PROBLEM: Pick the lines holding the string "screenshot" out of the records and copy them.
START DATA FOR PROCESSING
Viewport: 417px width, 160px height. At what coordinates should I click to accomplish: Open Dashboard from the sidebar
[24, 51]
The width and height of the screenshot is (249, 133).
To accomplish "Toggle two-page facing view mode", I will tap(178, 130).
END DATA FOR PROCESSING
START DATA FOR PROCESSING
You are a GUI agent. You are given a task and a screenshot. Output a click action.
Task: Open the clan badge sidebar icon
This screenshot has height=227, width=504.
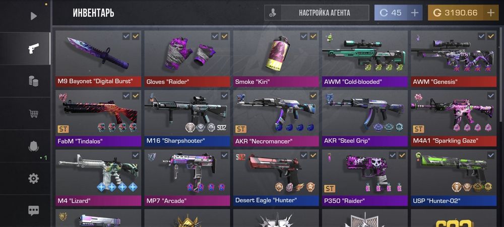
END DATA FOR PROCESSING
ANSWER SECTION:
The width and height of the screenshot is (249, 133).
You are a GUI agent. You are given a task and a screenshot. Output a click action.
This screenshot has height=227, width=504.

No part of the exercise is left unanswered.